Welcome to the weekly digest of posts from around the web with relevance to natural science collections. We hope you find this useful and if you have any articles that you feel would be of interest, please contact us at email@example.com
1. Blog: A Day Out at Tring
Amy Freeborn, Natural History Museum London
This blog covers some of the history of the collections at Tring, and includes some interesting historical photos of the Museum and Rothschild’s estate as it was in the early 1900s. The author had the opportunity to see the preparation lab where beetles are used to clean flesh from carcasses, leaving skeletons fit for mounting. Some ‘wow-factor’ facts regarding the content of Tring Museum’s collections are also outlined.
2. Blog: Testing a European Competency Framework for VET in Collections Management
National Agency for Lifelong Learning
Access to, and use of, natural history collections are integral in facilitating research in the sector, but the ways in which these are facilitated vary between institutions. This article looks at the application of ‘best practice’ in terms of collections management, care, and conservation and describes a project that utilises the methods developed by the Natural History Museum, London to tackle the task of creating a standard for European collections.
3. Training: Pest Identification and Trapping Study Day
The Horniman Museum, London. 15th May 2014
An introduction to the management of museum pests. The day comprises lectures on subjects such as Integrated Pest Management schemes, as well as practical sessions that will give attendees the skills to identify various pest species. The Horniman Museum is used as a case study to illustrate an active pest management scheme. The highlight (having attended myself previously) is a pest based treasure hunt in the natural history galleries.

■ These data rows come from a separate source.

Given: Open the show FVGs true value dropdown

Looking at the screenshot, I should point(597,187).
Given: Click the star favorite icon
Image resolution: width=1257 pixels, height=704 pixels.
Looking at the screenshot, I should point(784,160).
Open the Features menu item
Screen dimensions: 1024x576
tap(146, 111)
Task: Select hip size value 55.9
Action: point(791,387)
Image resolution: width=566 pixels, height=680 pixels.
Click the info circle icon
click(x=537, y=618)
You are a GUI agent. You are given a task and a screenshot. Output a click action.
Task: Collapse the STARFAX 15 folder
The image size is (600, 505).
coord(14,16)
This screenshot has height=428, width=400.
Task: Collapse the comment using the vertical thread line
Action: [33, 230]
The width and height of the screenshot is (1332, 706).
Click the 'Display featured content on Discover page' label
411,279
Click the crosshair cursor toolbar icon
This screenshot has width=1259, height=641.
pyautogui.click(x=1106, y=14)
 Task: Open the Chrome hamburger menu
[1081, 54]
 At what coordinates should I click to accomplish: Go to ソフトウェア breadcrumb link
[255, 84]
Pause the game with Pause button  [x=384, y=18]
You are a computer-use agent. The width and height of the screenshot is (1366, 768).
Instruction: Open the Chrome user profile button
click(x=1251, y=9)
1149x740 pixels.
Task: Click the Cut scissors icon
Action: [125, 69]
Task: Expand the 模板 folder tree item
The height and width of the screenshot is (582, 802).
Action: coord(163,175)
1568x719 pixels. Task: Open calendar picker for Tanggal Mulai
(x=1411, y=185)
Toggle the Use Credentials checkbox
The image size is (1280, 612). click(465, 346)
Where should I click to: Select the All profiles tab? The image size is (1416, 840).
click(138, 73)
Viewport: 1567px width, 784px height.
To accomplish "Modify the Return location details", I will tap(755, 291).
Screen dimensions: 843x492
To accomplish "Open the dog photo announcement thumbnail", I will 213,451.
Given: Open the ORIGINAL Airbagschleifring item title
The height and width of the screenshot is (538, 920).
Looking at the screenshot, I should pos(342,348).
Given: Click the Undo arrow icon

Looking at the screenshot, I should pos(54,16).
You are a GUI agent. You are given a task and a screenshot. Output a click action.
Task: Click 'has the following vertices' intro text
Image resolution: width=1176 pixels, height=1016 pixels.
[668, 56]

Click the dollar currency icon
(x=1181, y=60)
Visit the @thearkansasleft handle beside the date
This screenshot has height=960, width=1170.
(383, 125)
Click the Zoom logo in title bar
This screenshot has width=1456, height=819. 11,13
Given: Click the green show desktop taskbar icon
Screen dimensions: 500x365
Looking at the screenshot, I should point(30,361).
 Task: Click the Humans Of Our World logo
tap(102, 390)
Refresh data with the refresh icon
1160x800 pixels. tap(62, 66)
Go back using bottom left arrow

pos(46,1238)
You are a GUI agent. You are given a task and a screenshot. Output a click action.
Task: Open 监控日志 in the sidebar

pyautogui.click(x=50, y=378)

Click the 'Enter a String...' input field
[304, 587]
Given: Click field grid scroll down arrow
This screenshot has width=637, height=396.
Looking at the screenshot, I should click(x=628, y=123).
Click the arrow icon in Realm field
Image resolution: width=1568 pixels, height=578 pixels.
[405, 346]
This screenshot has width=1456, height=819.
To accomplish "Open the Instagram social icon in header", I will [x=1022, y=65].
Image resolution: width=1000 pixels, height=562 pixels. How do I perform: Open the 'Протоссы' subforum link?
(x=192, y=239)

There is a limited number of places on this course so please get in touch with Libby Finney for details asap if you are interested. Email: firstname.lastname@example.org
4. Event: Geological Carbon Storage: Meeting the Global Challenge
Two day conference at the Geological Society at Burlington House. 14th-15th April 2014
Fossil fuels will undeniably be a significant component of energy supplies for ‘several decades at least’. This conference will focus on actions required to avoid serious negative environmental impacts caused by the burning of fossil fuels and the subsequent amount of CO2 that is released. Trapping CO2 and storing it underground (CCS) is a method of achieving this aim. Issues and policies will be discussed by delegates including members of government, industry, regulators and NGOs.